Collected data

********

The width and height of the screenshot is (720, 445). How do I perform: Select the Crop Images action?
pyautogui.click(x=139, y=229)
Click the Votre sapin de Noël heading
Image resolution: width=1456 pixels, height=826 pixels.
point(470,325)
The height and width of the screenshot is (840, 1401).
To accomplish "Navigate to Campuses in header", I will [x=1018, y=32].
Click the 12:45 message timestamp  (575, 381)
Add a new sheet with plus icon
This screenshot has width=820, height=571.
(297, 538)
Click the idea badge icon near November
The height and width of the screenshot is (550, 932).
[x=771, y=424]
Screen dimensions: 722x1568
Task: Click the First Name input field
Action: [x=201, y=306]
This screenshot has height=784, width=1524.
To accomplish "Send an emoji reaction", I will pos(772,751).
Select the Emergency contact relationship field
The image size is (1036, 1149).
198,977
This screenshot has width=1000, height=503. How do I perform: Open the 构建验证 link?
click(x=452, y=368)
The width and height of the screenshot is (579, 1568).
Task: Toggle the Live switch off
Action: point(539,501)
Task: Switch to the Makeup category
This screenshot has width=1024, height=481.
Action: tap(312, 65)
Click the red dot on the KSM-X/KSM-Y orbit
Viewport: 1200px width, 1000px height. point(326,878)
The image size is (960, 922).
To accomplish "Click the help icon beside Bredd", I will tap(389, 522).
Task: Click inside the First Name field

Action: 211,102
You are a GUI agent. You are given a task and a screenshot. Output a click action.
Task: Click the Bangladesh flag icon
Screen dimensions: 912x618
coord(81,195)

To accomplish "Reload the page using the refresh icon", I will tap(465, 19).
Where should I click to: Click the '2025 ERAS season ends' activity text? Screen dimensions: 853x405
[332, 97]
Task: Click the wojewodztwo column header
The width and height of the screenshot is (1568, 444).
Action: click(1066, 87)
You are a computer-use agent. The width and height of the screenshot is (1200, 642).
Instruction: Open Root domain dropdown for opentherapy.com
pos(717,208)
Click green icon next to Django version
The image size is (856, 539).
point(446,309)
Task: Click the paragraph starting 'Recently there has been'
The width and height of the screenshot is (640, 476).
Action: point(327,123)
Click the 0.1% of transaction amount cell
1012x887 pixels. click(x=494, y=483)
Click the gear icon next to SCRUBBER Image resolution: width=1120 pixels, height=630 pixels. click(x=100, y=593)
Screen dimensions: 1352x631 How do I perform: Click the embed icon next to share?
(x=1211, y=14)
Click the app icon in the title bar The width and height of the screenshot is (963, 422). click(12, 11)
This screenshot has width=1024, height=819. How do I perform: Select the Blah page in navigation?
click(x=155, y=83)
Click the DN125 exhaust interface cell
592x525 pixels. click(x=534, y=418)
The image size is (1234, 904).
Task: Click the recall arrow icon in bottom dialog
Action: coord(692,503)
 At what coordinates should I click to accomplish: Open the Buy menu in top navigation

********

**How to complete this task**
Read the lines above. Gather those in which the string "agent" is found.

**Finished task**
You are a GUI agent. You are given a task and a screenshot. Output a click action.
You are a computer-use agent. The width and height of the screenshot is (1200, 642).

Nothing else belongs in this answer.